* DATASET RECORDS
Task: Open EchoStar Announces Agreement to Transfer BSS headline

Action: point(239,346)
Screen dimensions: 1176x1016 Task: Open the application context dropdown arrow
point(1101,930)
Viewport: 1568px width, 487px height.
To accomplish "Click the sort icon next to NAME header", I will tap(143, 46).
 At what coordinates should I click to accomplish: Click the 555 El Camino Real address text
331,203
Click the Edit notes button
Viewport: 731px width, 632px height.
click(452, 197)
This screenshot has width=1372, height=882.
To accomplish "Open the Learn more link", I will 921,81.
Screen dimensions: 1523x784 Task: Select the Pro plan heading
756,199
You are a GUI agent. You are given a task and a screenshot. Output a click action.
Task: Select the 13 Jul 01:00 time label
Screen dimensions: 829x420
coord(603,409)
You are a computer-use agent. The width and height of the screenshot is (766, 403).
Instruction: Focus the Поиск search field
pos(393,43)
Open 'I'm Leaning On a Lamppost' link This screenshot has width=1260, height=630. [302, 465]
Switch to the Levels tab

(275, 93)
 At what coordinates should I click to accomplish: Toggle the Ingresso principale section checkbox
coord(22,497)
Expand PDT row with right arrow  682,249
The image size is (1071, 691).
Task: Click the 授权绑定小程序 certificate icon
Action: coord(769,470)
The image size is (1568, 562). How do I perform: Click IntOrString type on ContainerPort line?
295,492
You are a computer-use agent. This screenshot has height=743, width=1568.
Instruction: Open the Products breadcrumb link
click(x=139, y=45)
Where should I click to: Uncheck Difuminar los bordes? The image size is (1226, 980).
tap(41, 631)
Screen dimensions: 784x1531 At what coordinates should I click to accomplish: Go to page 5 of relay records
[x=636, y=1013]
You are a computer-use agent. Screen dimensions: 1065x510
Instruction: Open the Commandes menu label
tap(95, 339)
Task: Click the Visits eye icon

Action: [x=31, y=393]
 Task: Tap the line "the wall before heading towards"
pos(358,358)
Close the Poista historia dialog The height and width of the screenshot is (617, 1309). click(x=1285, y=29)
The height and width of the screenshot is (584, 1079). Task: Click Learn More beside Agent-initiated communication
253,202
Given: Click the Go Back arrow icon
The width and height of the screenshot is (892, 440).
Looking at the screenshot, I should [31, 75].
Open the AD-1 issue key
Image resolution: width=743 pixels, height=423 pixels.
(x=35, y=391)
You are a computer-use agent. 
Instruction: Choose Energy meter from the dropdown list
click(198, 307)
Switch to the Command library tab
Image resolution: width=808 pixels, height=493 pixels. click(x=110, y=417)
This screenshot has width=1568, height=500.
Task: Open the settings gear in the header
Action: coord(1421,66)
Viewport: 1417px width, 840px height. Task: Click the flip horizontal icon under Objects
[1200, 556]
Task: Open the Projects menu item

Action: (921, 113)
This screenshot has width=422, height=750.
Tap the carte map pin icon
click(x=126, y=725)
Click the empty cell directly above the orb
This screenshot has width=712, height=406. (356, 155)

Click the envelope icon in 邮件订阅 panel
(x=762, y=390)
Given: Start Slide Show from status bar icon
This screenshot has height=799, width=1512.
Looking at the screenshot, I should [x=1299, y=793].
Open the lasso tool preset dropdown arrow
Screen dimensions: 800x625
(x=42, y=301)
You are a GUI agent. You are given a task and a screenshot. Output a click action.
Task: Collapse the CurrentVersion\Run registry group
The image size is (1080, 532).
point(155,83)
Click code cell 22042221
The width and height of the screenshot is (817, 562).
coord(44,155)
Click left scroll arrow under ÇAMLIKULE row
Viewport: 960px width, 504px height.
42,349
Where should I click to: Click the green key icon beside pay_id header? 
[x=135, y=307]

* WHAT THE EXERCISE ASKS
Rewrite the lines of the listing starting at the line containing "Click the Edit notes button" and ending at the line containing "coord(603,409)", substituting "Display size" for each occurrence of "Screen dimensions" and leaving all other text as it stands.

* EXERCISE OUTPUT
Click the Edit notes button
Viewport: 731px width, 632px height.
click(452, 197)
This screenshot has width=1372, height=882.
To accomplish "Open the Learn more link", I will 921,81.
Display size: 1523x784 Task: Select the Pro plan heading
756,199
You are a GUI agent. You are given a task and a screenshot. Output a click action.
Task: Select the 13 Jul 01:00 time label
Display size: 829x420
coord(603,409)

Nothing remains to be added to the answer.